— Information shown —

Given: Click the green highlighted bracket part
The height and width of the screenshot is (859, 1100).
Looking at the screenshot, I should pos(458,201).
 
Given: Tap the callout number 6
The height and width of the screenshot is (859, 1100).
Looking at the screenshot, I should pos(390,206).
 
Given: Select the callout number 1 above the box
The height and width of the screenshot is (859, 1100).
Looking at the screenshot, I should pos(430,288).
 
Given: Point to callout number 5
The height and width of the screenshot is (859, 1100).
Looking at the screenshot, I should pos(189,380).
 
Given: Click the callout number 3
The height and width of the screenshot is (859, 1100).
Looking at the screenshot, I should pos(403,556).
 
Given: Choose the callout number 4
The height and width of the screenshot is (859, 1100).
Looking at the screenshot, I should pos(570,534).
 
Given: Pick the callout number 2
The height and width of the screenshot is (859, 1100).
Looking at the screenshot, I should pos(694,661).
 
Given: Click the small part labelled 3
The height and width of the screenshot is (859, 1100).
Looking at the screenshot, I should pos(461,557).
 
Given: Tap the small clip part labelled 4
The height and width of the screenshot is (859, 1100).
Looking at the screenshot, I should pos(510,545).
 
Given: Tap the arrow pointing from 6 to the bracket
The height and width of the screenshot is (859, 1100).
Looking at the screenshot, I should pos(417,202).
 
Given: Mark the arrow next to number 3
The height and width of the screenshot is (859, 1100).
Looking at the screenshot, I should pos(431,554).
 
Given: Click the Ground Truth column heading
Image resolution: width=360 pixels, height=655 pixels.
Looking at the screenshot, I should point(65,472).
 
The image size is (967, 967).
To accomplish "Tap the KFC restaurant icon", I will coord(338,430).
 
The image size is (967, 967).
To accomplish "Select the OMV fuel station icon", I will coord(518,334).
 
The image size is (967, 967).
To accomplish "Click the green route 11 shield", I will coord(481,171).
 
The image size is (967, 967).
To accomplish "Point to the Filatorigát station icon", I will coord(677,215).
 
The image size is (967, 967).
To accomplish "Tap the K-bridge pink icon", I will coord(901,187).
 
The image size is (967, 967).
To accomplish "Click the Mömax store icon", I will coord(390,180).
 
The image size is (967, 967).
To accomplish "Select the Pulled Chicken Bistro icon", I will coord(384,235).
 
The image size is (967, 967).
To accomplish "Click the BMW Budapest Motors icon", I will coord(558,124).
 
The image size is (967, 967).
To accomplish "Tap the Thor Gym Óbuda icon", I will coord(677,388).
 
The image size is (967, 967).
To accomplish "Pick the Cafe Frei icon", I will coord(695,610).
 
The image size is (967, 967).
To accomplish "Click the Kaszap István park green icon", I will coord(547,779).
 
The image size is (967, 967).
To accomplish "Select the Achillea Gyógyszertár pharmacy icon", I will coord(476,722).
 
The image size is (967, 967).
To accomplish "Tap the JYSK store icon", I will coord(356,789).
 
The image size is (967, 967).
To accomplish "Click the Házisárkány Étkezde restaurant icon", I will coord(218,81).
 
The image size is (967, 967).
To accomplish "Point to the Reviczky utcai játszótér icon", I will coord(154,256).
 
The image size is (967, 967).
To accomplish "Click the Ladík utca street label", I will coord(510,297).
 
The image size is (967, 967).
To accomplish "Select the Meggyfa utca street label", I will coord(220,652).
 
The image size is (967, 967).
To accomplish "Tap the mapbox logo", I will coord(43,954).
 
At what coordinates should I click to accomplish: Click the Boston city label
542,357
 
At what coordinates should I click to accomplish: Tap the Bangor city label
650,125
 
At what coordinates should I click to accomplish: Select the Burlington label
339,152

— Requirement —
Pull out each line of the data that contains the word "number".

— Written solution —
Given: Tap the callout number 6
Given: Select the callout number 1 above the box
Given: Point to callout number 5
Given: Click the callout number 3
Given: Choose the callout number 4
Given: Pick the callout number 2
Given: Mark the arrow next to number 3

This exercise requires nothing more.